Written exercise:
Reproduce only the part of the material that opens with the line containing "Task: Click the EAHub watermark text" and closes with the line containing "tap(38, 120)", substituting "star" for every instance of "asterisk" and leaving everything else unchanged.

Data to process:

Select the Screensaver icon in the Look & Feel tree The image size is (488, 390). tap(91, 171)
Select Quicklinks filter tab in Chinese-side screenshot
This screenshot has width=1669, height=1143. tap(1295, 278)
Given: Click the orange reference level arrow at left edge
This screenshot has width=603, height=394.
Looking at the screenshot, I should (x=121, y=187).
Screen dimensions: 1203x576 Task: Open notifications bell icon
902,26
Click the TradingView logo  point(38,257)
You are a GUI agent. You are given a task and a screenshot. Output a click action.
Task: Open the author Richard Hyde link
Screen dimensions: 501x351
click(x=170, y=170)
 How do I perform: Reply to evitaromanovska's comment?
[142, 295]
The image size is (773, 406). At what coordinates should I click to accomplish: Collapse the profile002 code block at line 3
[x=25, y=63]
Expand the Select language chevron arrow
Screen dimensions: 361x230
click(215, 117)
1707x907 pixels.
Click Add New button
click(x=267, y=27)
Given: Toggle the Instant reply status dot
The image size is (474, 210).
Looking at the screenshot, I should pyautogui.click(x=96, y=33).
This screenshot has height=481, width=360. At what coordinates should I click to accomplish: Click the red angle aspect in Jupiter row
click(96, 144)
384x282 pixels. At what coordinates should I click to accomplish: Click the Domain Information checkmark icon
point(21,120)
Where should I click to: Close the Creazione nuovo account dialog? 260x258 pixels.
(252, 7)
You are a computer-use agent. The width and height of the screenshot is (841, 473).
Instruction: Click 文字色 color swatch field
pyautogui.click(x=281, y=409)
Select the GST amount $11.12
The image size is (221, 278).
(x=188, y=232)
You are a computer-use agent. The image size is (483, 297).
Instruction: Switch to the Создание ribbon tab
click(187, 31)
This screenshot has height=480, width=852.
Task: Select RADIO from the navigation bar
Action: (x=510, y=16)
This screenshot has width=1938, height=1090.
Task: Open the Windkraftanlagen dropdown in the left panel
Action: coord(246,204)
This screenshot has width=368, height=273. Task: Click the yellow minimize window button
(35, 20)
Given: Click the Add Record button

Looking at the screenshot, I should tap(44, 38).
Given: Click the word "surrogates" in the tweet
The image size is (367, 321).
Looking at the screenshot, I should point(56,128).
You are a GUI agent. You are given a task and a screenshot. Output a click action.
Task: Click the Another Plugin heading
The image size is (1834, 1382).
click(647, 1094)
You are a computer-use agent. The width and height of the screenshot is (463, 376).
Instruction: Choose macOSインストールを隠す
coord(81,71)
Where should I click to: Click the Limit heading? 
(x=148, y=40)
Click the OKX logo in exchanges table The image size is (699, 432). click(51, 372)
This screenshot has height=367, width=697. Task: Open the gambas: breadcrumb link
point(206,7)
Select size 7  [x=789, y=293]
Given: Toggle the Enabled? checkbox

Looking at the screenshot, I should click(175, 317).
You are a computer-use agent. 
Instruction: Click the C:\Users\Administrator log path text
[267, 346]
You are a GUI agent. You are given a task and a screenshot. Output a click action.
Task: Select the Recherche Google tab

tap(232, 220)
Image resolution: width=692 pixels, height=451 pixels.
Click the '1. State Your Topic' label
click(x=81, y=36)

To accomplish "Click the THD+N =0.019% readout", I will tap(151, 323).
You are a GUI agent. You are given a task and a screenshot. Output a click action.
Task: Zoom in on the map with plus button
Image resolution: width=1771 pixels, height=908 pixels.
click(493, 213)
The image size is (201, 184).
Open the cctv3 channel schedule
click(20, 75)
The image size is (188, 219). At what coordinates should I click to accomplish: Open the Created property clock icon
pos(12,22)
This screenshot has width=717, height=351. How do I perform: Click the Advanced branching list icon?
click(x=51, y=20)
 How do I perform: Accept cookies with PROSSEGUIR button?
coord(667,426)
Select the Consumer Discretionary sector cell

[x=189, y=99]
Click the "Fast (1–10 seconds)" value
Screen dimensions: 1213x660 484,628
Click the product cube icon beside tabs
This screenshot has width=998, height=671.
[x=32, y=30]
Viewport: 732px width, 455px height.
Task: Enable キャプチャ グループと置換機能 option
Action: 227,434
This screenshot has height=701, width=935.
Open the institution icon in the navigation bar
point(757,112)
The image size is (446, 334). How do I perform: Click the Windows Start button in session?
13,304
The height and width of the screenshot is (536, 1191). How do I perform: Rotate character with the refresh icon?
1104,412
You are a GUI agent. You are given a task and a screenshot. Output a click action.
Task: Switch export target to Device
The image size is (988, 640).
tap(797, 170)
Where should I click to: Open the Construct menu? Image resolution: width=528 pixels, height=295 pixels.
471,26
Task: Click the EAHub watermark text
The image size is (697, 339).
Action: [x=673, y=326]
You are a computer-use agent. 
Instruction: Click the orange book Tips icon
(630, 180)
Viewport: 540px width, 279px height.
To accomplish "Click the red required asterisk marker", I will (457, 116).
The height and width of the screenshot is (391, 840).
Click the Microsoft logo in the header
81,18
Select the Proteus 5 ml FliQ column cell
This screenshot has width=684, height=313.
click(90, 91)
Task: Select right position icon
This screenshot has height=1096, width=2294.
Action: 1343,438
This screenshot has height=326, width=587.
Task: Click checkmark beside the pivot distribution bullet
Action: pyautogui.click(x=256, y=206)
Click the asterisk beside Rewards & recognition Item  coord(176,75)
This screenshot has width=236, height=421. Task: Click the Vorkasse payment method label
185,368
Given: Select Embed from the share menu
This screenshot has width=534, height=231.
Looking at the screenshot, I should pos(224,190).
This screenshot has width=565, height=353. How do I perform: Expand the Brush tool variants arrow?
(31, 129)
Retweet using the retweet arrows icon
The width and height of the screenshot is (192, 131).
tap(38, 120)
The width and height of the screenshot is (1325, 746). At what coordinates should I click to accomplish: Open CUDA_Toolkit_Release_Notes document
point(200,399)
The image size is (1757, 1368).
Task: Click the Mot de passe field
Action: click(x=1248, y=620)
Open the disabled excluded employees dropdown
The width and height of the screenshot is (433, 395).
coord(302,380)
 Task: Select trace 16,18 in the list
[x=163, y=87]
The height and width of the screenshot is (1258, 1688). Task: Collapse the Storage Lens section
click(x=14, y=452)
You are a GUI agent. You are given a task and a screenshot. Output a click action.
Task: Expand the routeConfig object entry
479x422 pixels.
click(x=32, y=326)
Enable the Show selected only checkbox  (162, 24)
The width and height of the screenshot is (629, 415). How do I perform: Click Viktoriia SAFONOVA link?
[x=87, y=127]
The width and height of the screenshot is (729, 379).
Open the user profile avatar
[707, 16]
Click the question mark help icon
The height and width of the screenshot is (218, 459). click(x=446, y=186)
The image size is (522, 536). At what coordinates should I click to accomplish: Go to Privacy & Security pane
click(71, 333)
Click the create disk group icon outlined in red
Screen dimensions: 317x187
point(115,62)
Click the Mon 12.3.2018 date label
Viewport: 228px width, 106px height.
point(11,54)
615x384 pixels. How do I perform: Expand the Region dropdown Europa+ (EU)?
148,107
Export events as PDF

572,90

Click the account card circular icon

Complete response:
Task: Click the EAHub watermark text
The image size is (697, 339).
Action: [x=673, y=326]
You are a computer-use agent. 
Instruction: Click the orange book Tips icon
(630, 180)
Viewport: 540px width, 279px height.
To accomplish "Click the red required star marker", I will (457, 116).
The height and width of the screenshot is (391, 840).
Click the Microsoft logo in the header
81,18
Select the Proteus 5 ml FliQ column cell
This screenshot has width=684, height=313.
click(90, 91)
Task: Select right position icon
This screenshot has height=1096, width=2294.
Action: 1343,438
This screenshot has height=326, width=587.
Task: Click checkmark beside the pivot distribution bullet
Action: pyautogui.click(x=256, y=206)
Click the star beside Rewards & recognition Item  coord(176,75)
This screenshot has width=236, height=421. Task: Click the Vorkasse payment method label
185,368
Given: Select Embed from the share menu
This screenshot has width=534, height=231.
Looking at the screenshot, I should pos(224,190).
This screenshot has width=565, height=353. How do I perform: Expand the Brush tool variants arrow?
(31, 129)
Retweet using the retweet arrows icon
The width and height of the screenshot is (192, 131).
tap(38, 120)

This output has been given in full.